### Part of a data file
○ ○ ○
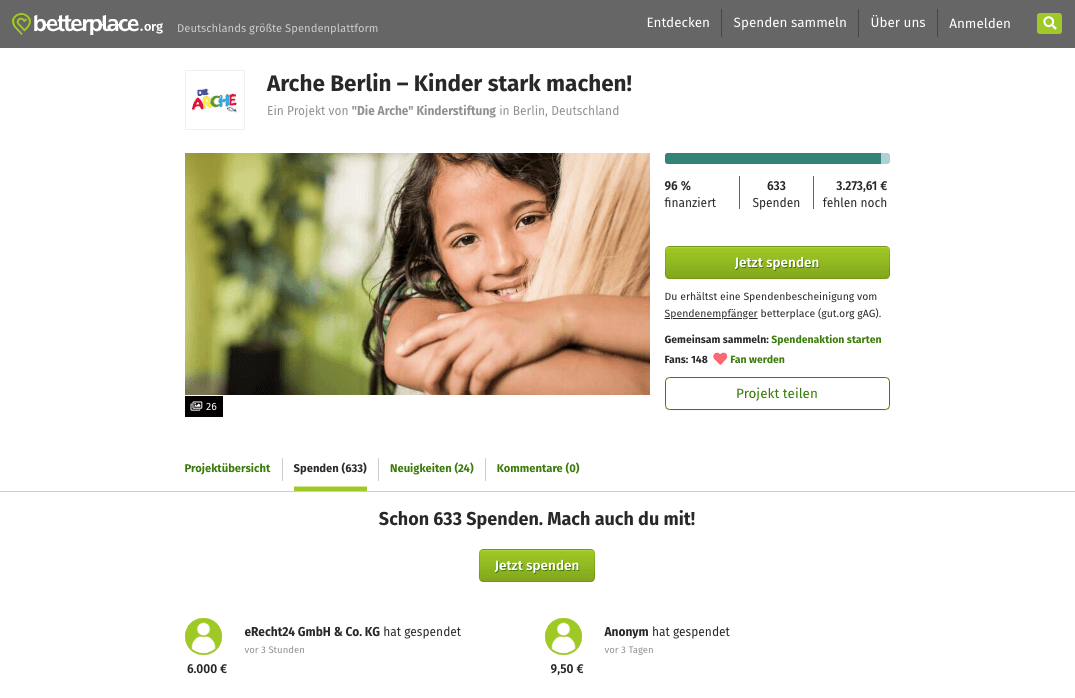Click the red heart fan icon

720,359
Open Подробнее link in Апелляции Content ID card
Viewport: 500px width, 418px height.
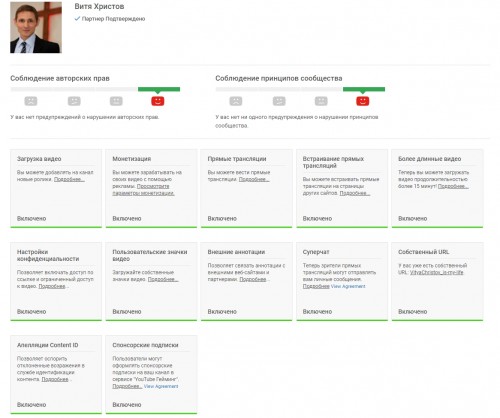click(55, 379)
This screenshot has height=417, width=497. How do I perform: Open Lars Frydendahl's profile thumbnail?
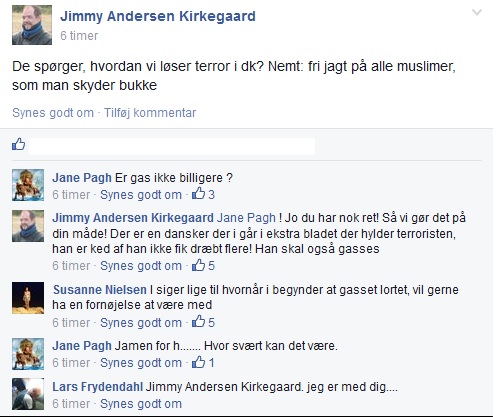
○ ○ ○
### EXERCISE
Copy all of the records above word for word, but leave out the pictures.

### SOLUTION FOR THIS TASK
Click the red heart fan icon

720,359
Open Подробнее link in Апелляции Content ID card
Viewport: 500px width, 418px height.
click(55, 379)
This screenshot has height=417, width=497. How do I perform: Open Lars Frydendahl's profile thumbnail?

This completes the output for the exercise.